Not only was John McMaster a major participant in the storied Ferguson era at Aberdeen – he made more than 300 first team appearances during an era where Aberdeen scooped three league titles, four Scottish Cups, one league cup, the Cup Winners Cup and the Super Cup – he had privileged access during that era to a one-man management and leadership masterclass.

That is why he, in tandem with his business partners Neil Martin and Robin McAusland from the form Route To Employment, are keen to pass on some of the tricks of Ferguson’s trade to the aspiring business leaders of the next generation. Whether it is corporate networking events in Aberdeen, training days at legal firms, Chartered Institute of Management (CMI) accredited course components at venues such as the University of Strathclyde business school, the trio are gaining traction via McMaster’s personal insights into Ferguson’s management style which is more transferable to other realms of business than you might imagine. McMaster, a former Swansea City scout, has revelled in this outlet, much in the way that John Gahagan, with whom he worked during his stint as assistant manager at Morton, has become one of Scottish football’s foremost after-dinner turns.

“Football is a world-wide business now, one of the biggest in the world,” says McMaster. “We have an American businessman wanting to buy Wembley, that tells me everything. But I feel sometimes there is a little bit of insecurity in other fields about taking lessons from football.

“When we won the trophy, our first league trophy, in ’79-80, there was a team picture at the Beach End at Pittodrie,” he recalls. “Everyone was involved in it, from the chairman right down the groundsman, to the maintenance staff, old aged pensioners, wives, families, the lot. We were all there - maybe a couple of hundred people. We had 46 players back in those days with four staff - Fergie, Pat Stanton, Teddy Scott and the physio.

“That caring side is the biggest thing that comes out in me with Fergie,” McMaster adds. “A lot of people see this nutcase, throwing teacups around, they still have this image of him. Then I start telling them what he did for me, and for other players, what he still does to this day. He still phones people up, gets cards sent to them. The awareness to know everybody’s name - that is powerful, very impressive. He knew every kid in the dressing room’s names. He knew their mums and their grannies’ names too. Because he targeted them.
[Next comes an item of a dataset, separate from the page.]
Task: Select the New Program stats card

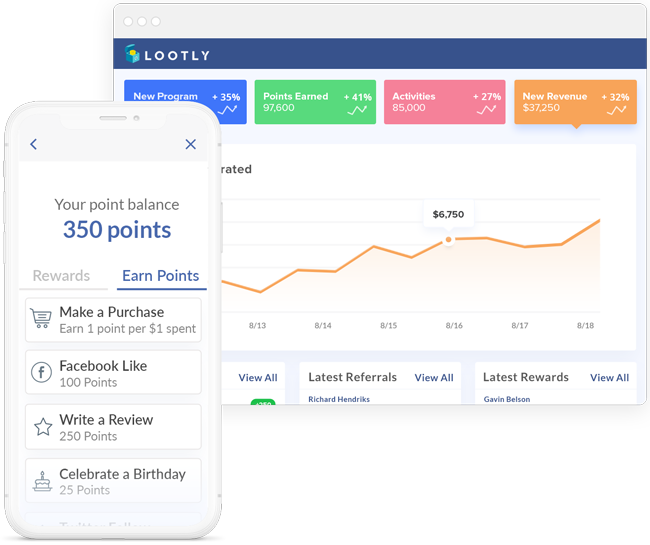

“He’s got a family tree in the sports industry which is still growing. He was always looking after you, and he got that loyalty in return.”
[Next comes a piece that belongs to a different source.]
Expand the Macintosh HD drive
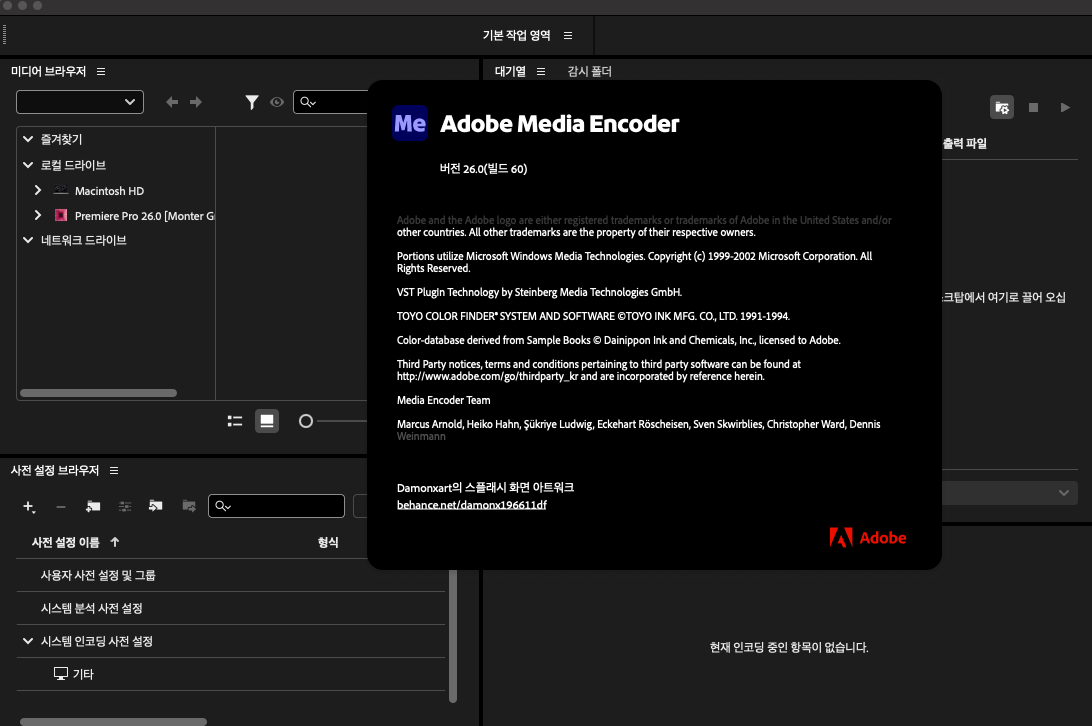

McMaster’s own story began when he was signed in 1972 from Port Glasgow Rovers and been part of Aberdeen’s plans under Jimmy Bonthrone and Ally McLeod but it wasn’t until Billy McNeill arrived at the club that he truly felt at home. When McNeill left for the manager’s job at Celtic, it was the start of Fergie time.

“Fergie inherited the team and when he came in he started talking about St Mirren, how good the likes of Frank McGarvey and Billy Stark were,” said McMaster. “But our lads had beaten St Mirren in pretty much every game we had played for six years. So I said to him ‘you are going to have to stop talking about St Mirren because you are going to lose the dressing room’ and he took it on board. It wasn’t like he just dismissed you. He knew he had experienced players there. And all of sudden it just changed.
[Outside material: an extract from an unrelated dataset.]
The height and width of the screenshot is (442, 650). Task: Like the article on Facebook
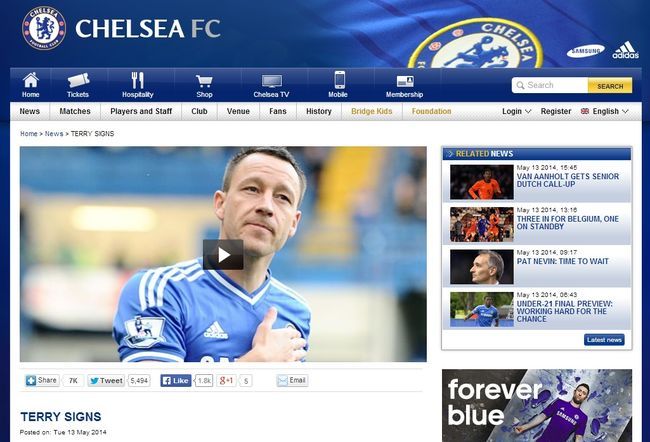coord(176,381)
“Whether it was a game of table tennis, snooker, head tennis or whatever, you couldn’t get beaten because you got slaughtered,” says McMaster. “He introduced a game called ‘tips’ which we used to play it in Greenock, up at Gibshill. It was one touch, defending a goal, with a kerb for your goal. Fergie and Archie Knox used to go into the gym of an afternoon at 2pm and come out at 4pm, just because they wanted to beat each other so much. We would do it with four goals, two on each side, you would have three lives and you were out, it was great for your awareness and trusting your team-mates.”

“There is the odd funny story but that is not what we are about,” says Martin, “that is just to help deliver the message. We are typically talking to 30-year-old students, who pay for their own tuition, they have maybe stepped out for a year, so these are highly motivated individuals keen to get up that ladder. When we were talking to John, it was clear to us that the way Sir Alex Ferguson worked, there was a structure to it - whether he had actually sat down and developed that or not.”

And what of those funny stories, without too much in the way of a spoiler alert? “They are mainly all about big Dougie Rougvie,” says McMaster.